引用原文:
"""

我正在使用 htmlagilitypack 来解析 xml 文档。我使用它将字符串加载为 htmldocument,然后使用 xmltextreader 进行解析。我偶尔会在 htmlagility.dll 上得到一个未处理的 stackoverflow 异常。具体线路是
internal Dictionary<string, Htmlattribute> Hashitems = new
Dictionary<string, HtmlAttribute>()
编辑:
Try
Dim hdoc = New HtmlAgilityPack.HtmlDocument()
hdoc.LoadHtml(xmlsnippet)
Dim nreader As XmlTextReader = New
XmlTextReader(New StringReader(xmlsnippet))
Dim ncount As Integer = 0
While nreader.Read
If Not nreader.Name = "" Then
ncount += 1
If ncount = 18 Then
Exit While
End If
num += 1
nodelist.Add(nreader.Name)
If nreader.Name = "id" Then
statid = nreader.ReadInnerXml
End If
If nreader.Name = "published" Then
contentDate = nreader.ReadInnerXml
contentDate = Regex.Replace(contentDate, "T", " ")
contentDate = Regex.Replace(contentDate, "\+", " ")
contentDate = contentDate.Replace("Z", "")
End If
If nreader.Name = "summary" Then
ctext = nreader.ReadInnerXml
End If
If nreader.Name = "title" Then
csubject = nreader.ReadInnerXml
If csubject.Contains("posted") Then
template = csubject
author = Regex.Replace(template, "posted.*", "")
End If
If csubject.Contains("Keyword -") Then
Dim tip As String = csubject
searchterm =
Regex.Replace(csubject, "xxxxxx.*xxxxxx.*xxxx.*-", "")

"""

数据摘录:
"""

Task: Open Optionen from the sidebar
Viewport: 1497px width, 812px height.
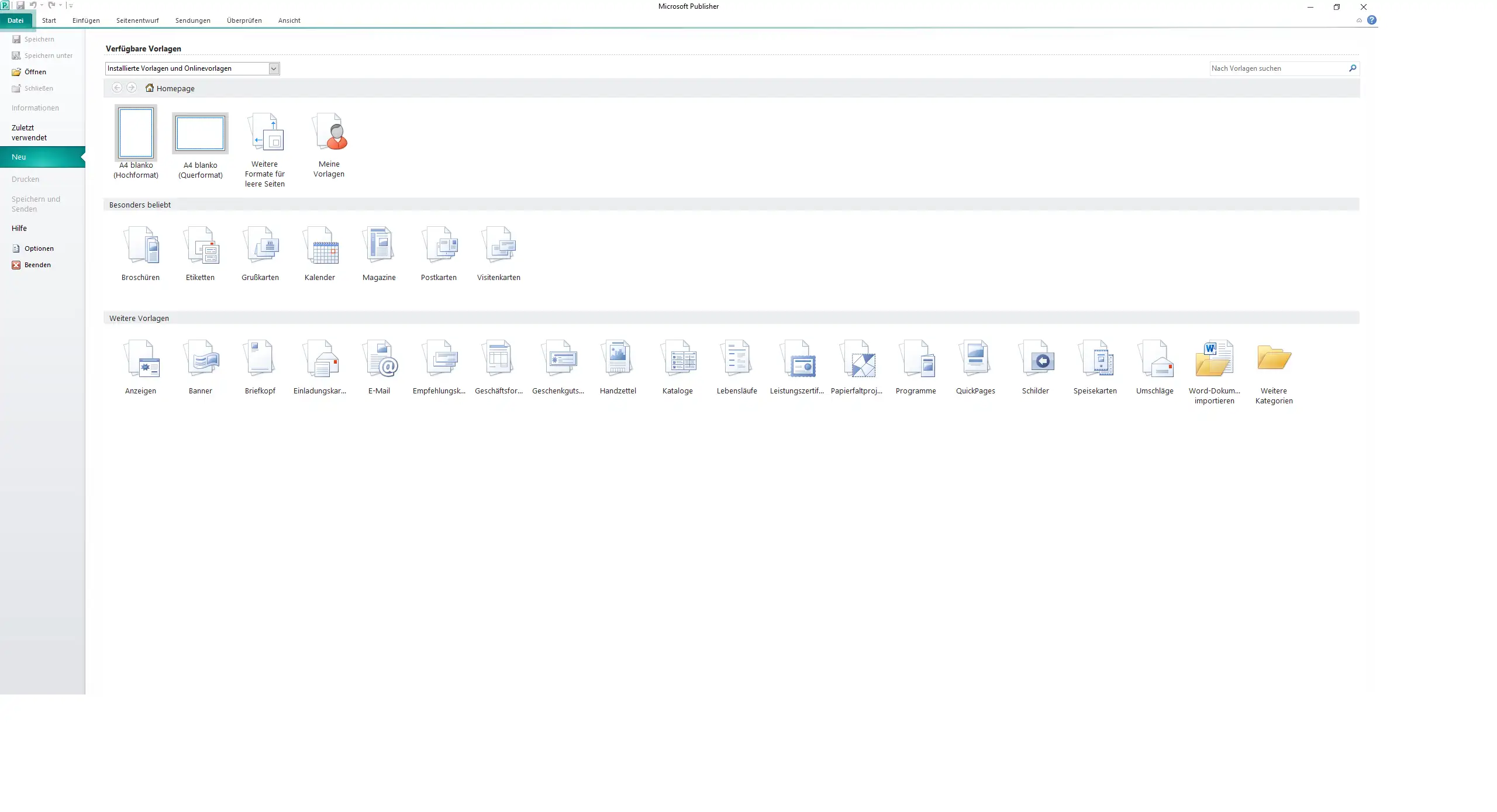Action: pyautogui.click(x=39, y=248)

"""

任务要求: 请接着关于 HtmlAgilityPack 栈溢出异常的帖子的最后一行往下续写。

问题解答:
searchterm =
Regex.Replace(searchterm, "xxxxx.*xxxxxx.*Search.*-", "")
Trim(searchterm)
End If
End If
End If
End While
Dim mreader As XmlTextReader =
New XmlTextReader(New StringReader(xmlsnippet))
Dim mcount As Integer = 0
While mreader.Read
If Not mreader.Name = "" Then
mcount += 1
If mcount > 15 Then
If mreader.Name = "uri" Then
authorUri = mreader.ReadInnerXml
Trim(authorUri)
If authorUri = "http://www.xxxxxxxx.com/" Then
authorUri = ""
End If
End If
If mreader.Name = "name" Then
author = mreader.ReadInnerXml
If author = "xxxxxx" Then
author = ""
End If
End If
If mreader.Name = "content" Then
htext = mreader.ReadInnerXml
End If
If mreader.Name = "link" Then
Dim address As String
address = mreader.ReadOuterXml
If address.Contains("related") Then
Dim regex12 As Regex =
New Regex("<link.*rel.*href=""(?<Link>.*?)"".*/>", RegexOptions.IgnoreCase)
Dim m12 As Match = regex12.Match(address)
himage = m12.Groups("Link").Value
ElseIf address.Contains("alternate") Then
Dim regex13 As Regex =
New Regex("<link.*rel.*href=""(?<Link>.*?)"".*/>", RegexOptions.IgnoreCase)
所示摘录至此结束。